# Trecho da página
# # # # # # #

Só no século XX se fixou a regra (um tanto artificial):_ todo/toda preocupada_ (correto),  _meio preocupada_ (correto),  _meia preocupada_ (errado).


Se aceitamos _vou vir_, por que não aceitar _vou ir_?


----------



## Macunaíma

Eu digo "vou ir" com a MAIOR naturalidade. Da minha parte, não vejo problema algum.


----------



## Branquelinho

Eu acho "Eu iria" é correto. Minha namorada disse: "Eu vou ir" não existe em português.


----------



## Vanda

Existir, é claro que existe, o que acontece é que mais um uso regional (e aqui temos várias regiões que o usam).


----------



## Luarela

Mas há uma diferença entre as duas línguas a este respeito. _I am going to go_ é inglês perfeitamente aceitável. Considera-se correcto e usa-se em registos formais. Em português, pelo contrário, "eu vou ir" — embora se diga, e se entenda bem — é considerado _substandard_.[/QUOTE]


Quem lhe falou isso? "I am going to go" nunca foi aceitável em inglês formal...eu gosto de ter as duas maneiras de falar, uma formal e outra informal, para mim a vida fica mais interessante.  Mas obviamente tem que saber quando usa-las.

# # # # # # #

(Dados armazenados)
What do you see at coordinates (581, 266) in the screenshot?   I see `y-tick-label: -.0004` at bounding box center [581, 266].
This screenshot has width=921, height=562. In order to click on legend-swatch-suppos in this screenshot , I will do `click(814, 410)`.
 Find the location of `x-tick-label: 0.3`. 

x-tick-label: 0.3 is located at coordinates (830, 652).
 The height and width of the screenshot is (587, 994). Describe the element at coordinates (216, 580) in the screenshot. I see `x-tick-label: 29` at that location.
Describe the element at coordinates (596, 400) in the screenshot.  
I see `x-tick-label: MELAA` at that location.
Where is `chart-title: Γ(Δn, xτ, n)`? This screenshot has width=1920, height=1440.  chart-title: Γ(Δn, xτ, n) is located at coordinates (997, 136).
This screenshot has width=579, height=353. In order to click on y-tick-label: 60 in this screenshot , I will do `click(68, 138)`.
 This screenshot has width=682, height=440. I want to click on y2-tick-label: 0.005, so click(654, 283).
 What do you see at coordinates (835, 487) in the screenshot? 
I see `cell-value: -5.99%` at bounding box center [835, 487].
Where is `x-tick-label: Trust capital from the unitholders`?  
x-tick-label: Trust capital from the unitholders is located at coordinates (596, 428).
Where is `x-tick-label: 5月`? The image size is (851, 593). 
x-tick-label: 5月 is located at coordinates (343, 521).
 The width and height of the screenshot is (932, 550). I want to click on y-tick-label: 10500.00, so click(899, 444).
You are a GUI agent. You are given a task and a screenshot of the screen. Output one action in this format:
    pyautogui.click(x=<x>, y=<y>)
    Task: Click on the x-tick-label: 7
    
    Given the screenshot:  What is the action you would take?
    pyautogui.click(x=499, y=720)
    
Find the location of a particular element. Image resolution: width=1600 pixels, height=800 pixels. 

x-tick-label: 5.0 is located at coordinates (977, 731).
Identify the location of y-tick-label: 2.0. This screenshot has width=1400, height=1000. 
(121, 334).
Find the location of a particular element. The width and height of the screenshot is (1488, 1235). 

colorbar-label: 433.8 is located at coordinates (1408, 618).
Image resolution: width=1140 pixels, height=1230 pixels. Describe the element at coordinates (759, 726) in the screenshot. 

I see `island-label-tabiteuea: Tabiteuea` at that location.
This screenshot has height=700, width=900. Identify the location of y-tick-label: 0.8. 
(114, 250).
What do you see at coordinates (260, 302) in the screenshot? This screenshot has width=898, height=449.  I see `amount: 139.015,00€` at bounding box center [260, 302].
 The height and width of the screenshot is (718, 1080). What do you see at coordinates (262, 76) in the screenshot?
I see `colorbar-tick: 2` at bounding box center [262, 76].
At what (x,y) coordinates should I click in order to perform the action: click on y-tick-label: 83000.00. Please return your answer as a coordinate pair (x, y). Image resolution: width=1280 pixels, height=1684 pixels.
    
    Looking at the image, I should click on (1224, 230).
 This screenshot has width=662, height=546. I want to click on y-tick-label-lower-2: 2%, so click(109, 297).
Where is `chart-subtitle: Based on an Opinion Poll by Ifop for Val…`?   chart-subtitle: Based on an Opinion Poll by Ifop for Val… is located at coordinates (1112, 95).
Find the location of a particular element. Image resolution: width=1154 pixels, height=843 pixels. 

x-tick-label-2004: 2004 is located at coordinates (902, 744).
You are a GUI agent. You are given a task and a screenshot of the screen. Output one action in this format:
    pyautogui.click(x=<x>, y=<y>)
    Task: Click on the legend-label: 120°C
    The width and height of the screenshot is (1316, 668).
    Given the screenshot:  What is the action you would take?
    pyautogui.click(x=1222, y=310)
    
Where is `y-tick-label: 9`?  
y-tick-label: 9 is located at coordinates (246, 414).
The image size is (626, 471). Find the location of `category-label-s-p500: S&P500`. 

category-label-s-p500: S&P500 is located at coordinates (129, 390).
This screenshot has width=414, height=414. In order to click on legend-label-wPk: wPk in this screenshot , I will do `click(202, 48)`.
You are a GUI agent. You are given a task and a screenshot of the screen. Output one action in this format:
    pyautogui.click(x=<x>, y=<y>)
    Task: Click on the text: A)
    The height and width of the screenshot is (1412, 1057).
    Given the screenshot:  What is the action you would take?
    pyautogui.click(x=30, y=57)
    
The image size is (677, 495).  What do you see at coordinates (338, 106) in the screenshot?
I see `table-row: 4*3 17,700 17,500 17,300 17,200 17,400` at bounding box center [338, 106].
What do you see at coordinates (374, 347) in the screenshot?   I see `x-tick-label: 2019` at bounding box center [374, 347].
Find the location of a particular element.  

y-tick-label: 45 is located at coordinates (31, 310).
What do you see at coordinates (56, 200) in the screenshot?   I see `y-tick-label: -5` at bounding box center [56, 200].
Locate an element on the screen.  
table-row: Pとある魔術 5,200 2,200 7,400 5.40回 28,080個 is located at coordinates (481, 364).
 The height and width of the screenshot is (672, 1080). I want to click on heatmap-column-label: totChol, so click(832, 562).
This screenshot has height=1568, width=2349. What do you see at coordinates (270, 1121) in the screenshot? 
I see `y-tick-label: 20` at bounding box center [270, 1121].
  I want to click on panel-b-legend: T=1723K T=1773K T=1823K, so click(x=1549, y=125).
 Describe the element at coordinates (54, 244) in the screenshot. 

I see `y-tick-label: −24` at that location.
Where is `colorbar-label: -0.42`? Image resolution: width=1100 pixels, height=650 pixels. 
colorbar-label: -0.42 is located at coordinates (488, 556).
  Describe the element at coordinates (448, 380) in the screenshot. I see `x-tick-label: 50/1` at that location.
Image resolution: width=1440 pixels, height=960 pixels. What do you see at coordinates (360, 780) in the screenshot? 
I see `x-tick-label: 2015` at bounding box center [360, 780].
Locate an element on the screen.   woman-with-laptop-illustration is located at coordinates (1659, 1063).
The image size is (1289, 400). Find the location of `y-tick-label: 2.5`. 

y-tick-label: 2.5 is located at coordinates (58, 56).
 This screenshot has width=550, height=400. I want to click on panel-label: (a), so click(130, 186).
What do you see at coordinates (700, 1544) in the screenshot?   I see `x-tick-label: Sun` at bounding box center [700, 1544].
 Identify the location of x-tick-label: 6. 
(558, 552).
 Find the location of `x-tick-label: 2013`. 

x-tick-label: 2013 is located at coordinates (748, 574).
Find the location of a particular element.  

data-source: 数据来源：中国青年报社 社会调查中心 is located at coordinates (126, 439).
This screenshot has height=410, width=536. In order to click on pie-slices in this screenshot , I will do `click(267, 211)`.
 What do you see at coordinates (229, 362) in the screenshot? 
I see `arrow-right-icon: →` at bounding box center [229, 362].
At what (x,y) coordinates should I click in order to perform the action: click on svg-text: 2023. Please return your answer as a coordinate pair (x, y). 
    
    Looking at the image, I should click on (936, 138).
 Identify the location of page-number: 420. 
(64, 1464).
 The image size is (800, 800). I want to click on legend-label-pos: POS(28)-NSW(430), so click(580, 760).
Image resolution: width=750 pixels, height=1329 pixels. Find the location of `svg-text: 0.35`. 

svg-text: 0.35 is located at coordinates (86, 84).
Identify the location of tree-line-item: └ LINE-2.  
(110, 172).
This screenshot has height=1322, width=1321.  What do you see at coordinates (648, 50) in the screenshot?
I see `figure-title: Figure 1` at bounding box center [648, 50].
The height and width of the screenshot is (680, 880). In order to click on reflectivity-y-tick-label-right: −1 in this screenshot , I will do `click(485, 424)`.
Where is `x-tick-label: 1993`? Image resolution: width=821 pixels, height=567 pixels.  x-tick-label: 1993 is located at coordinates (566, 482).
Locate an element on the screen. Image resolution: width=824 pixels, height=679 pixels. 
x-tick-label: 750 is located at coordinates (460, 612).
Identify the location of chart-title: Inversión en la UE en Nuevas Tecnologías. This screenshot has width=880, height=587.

# # # # # # #

# Tarefas
1. Repita fielmente as linhas dos registros a partir da linha com "Image resolution: width=750" e seguindo até a linha com "(110, 172).", incluindo as duas.
2. Prossiga com a discussão sobre a construção "vou ir", começando depois da última frase mostrada.

# Resultados do exercício
1.
Image resolution: width=750 pixels, height=1329 pixels. Find the location of `svg-text: 0.35`. 

svg-text: 0.35 is located at coordinates (86, 84).
Identify the location of tree-line-item: └ LINE-2.  
(110, 172).

2.
**Please excuse any errors, I'm still learning and as you all know Portuguese is a B****h lol.  My point is that I doubt this type of redundancy is gramatically acceptable in any language, but the beauty of language is that we're allowed to break the rules sometimes, especially in our speach, that's how we evolve and it's just cool and fun to have unique ways of saying things for different occasions!


----------



## anuernberg

Olá.
Sempre fui um defensor incondicional da forma "vou ir". E tenho as costas quentes  http://wp.clicrbs.com.br/sualingua/2009/05/14/vou-ir/

Abraços.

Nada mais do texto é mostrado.